Many American Jews and supporting organizations believe the national strategy and new Civil Rights Act expansion do not go far enough in addressing the many forms of antisemitism. The failure of the eight agencies to fully adopt the IHRA working definition in their guidance materials—when it is already so widely accepted, including by the Executive Office of the President, and the Education Department and the State Departments—has left many leaders of the Jewish community disappointed. While these important Title VI steps are commendable, they don’t measure up to previous executive orders.
- The Department of Education must act promptly to resolve cases of anti-Jewish hatred.
In recent years, escalating incidents of anti-Jewish hatred have been reported on campuses across the country, posing a serious threat to the well-being and academic experience of Jewish students and staff members. To address this pressing issue effectively, the Department of Education must take swift and decisive action to resolve incidents. Launching a campaign urging it to complete investigations of campus antisemitism, StandWithUs CEO Roz Rothstein stated: “Jewish students who face discrimination should not have to wait until after they graduate to see their universities held accountable by the Department of Education.” Justice delayed is justice denied.

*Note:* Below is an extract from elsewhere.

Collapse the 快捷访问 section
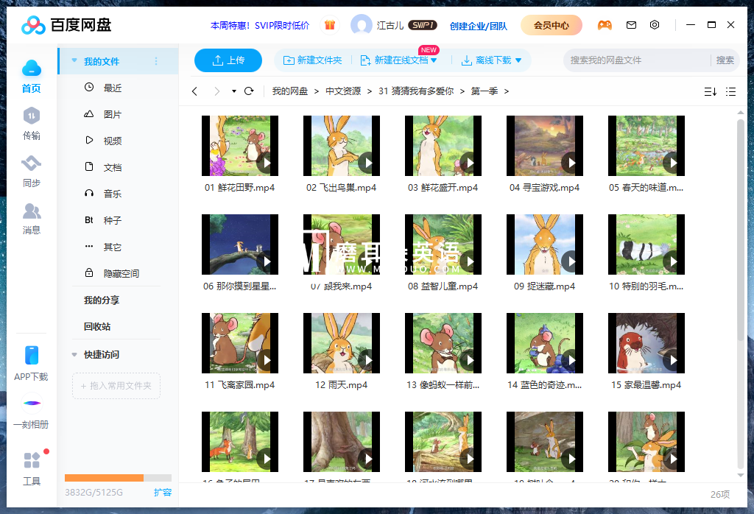754x514 pixels. click(x=74, y=354)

- Jewish identity must be both protected and celebrated.
There is a concerted effort to erase and deny shared Jewish ethnicity, especially on university campuses. Jewish identity is highly personal and means different things to different Jewish people. Jewish identity spans a wide landscape covering religion, culture, ethnicity, tradition, connection to Israel and a shared almost 4,000-year history as a people. American Jews should not fear wearing a kippah (yarmulke) or a Star of David or be forced to decide whether they should hide their Jewish identity for their own safety. Every expression of Jewish identity and culture should be freely celebrated and protected. It’s not just identity that must be protected; it’s people, too.